Task goal
Please reproduce exactly, and only, the lines from the one with "Image resolution: width=868" through the last line of the listing below, both ends included, leaving out the pictures.

───── Records shown ─────

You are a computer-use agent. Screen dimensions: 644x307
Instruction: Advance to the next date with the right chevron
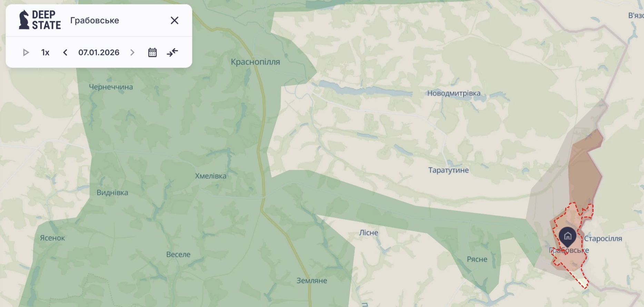click(x=132, y=52)

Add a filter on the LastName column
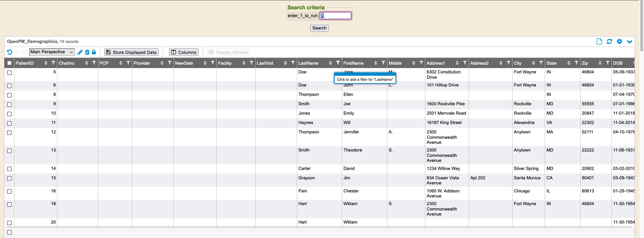(338, 63)
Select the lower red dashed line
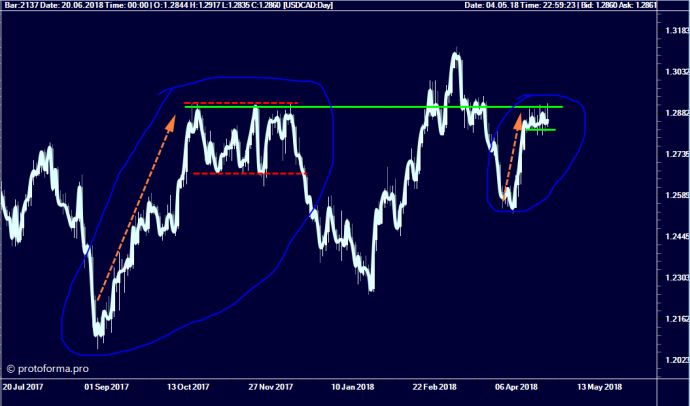690x406 pixels. pyautogui.click(x=248, y=173)
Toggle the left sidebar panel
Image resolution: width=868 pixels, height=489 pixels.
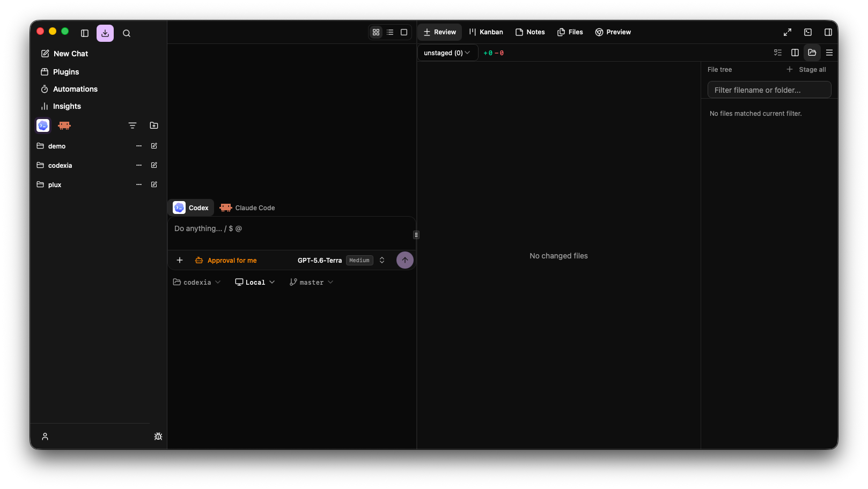coord(85,33)
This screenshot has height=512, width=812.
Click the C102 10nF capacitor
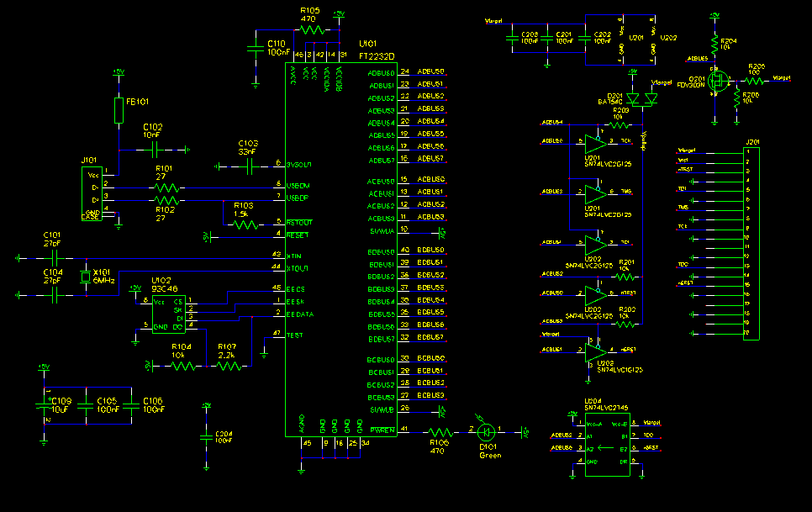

─────

Written solution
Image resolution: width=868 pixels, height=489 pixels.
coord(85,33)
This screenshot has height=512, width=812.
Click the C102 10nF capacitor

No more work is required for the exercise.